실제 현업 개발자들 사이에서는 TRAE AI를 업무 도구로 이미 활용 중인 사례도 늘고 있습니다. 특히 스타트업이나 프리랜서 개발자들은 비용 부담이 적은 점을 들어 Copilot 대신 TRAE를 채택하는 경우가 있습니다. 어떤 웹 에이전시 개발자는 “처음 한 달은 3달러에 이것저것 다 해볼 수 있어서 팀원들과 같이 써봤는데, 간단한 페이지 만드는 작업에서는 사람보다 AI가 더 빨리 해줘서 유용했다”는 피드백을 남겼습니다. 반대로 대기업 개발자 중에는 “회사 정책상 외부 코드 자동생성 도구 사용이 금지되어 체험해보지 못했다”는 이들도 있어, 조직 문화나 정책에 따른 사용 제한도 현실 세계의 반응 중 하나입니다. 전반적으로 커뮤니티의 평가는 “잠재력은 엄청나지만 풀어야 할 숙제도 있다”는 것으로 모아집니다. TRAE AI가 출시된 지 1년여 남짓 된 시점에서, 개발자들은 이 도구의 혁신성과 생산성 향상 효과를 인정하면서도, 한편으로는 안정성, 보안, 지속성에 관한 질문을 던지고 있습니다. 이러한 피드백들은 향후 TRAE AI가 발전하는 데 있어 중요한 나침반이 될 것이며, 개발사 측에서도 커뮤니티의 반응을 면밀히 살피면서 제품 로드맵을 그려나갈 것으로 보입니다.
용어 설명
- 통합 개발 환경 (IDE): 코드 편집, 컴파일, 디버깅 등 개발에 필요한 기능을 하나의 프로그램으로 제공하는 소프트웨어. 예) Visual Studio Code, Eclipse 등.

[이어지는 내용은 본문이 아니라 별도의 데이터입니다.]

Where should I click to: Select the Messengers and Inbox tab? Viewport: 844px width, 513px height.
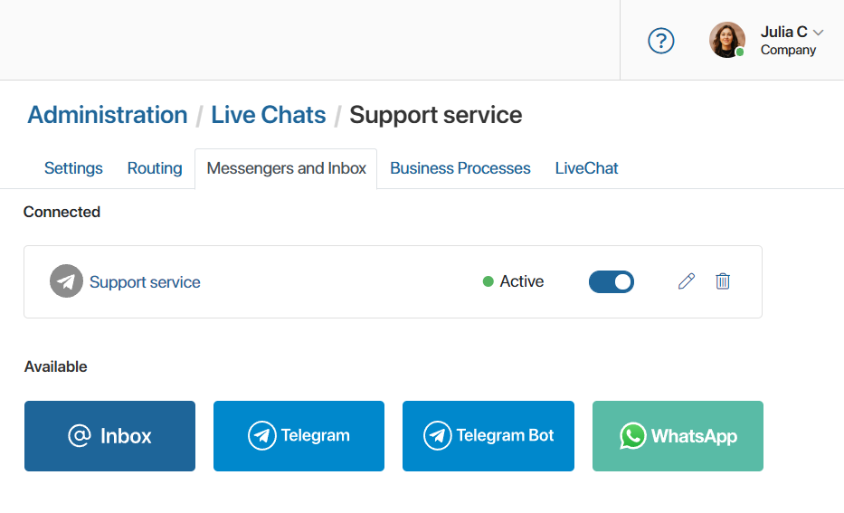pos(286,168)
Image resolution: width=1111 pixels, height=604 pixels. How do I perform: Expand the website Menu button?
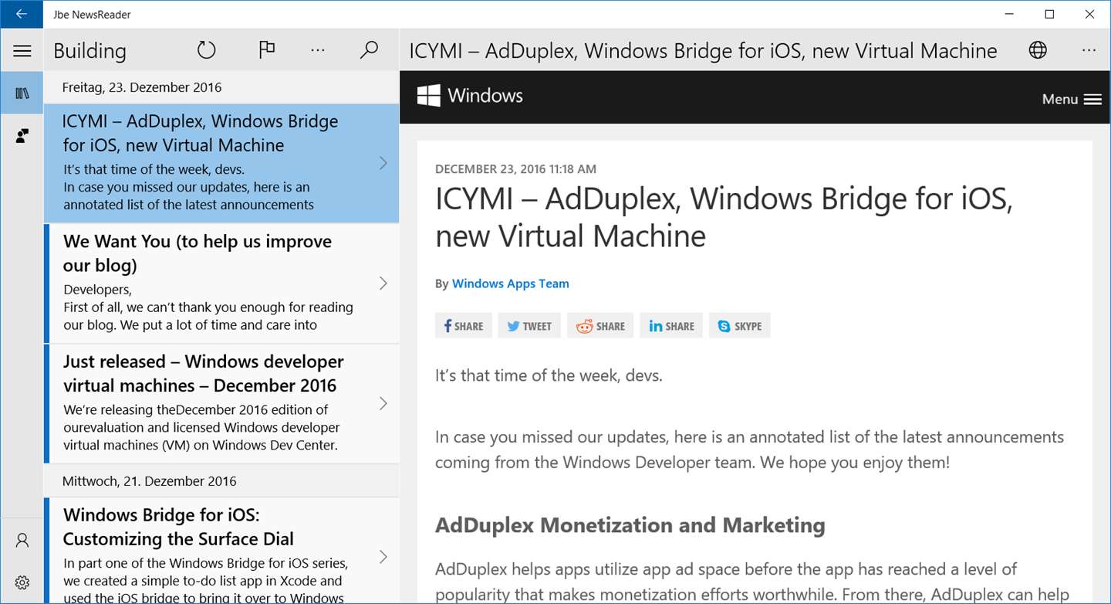pyautogui.click(x=1071, y=99)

- VS Code 포크: 마이크로소프트의 VS Code 오픈소스 코드를 기반으로 기능을 변경하거나 추가하여 새롭게 만든 소프트웨어를 뜻함. 포크(fork)는 기존 프로젝트를 분기해 독립적으로 개발하는 것을 의미.
- LLM (거대 언어 모델): 방대한 양의 텍스트 데이터를 학습하여 인간처럼 자연어를 이해하고 생성할 수 있는 AI 모델. 코딩 분야에서는 GPT-4, Claude 등과 같이 프로그래밍 문맥을 이해하고 코드까지 생성하는 LLM이 활용됨.
- 텔레메트리 (Telemetry): 소프트웨어 사용자의 행동, 시스템 정보 등을 개발사로 전송하여 수집하는 기술 또는 데이터. 일반적으로 제품 개선에 활용되나, 과도한 텔레메트리 수집은 프라이버시 논란이 될 수 있음.
- MCP (Model Connection Protocol): 트래 AI에서 제공하는 모델/도구 연동 기능으로, 외부 AI 모델이나 서비스와 Trae를 연결해 쓸 수 있게 해주는 프로토콜. 이를 통해 다양한 AI 에이전트를 Trae IDE에 통합할 수 있음.
- 프리미엄 모델 (Premium AI model): 일반적으로 유료로 제공되거나 성능이 뛰어난 AI 모델을 지칭. 예를 들어 OpenAI의 GPT-4, Anthropic의 Claude 등은 높은 성능을 내지만 사용에 비용이 부과되는 모델로, Trae AI에서는 이런 모델들을 지원하여 고품질 응답을 얻을 수 있음.
- 오픈소스 (Open Source): 소프트웨어의 소스코드를 공개하고 누구나 사용, 수정, 배포할 수 있게 한 개발 방식 또는 그런 소프트웨어. 오픈소스 프로젝트는 투명성과 협업의 장점이 있으나, 상업적 지원이 부족할 수 있음.
자주 묻는 질문 (FAQ)
Q: 트래 AI는 어떤 서비스이고 누가 만들었나요?
A: 트래 AI는 바이트댄스(ByteDance)가 개발한 AI 코딩 지원 도구로, Visual Studio Code 기반의 통합 개발 환경에 인공지능 비서 기능을 결합한 것입니다. 2025년 초에 공개되었으며, AI를 통해 코드 자동완성과 생성, 버그 수정 등의 기능을 제공합니다.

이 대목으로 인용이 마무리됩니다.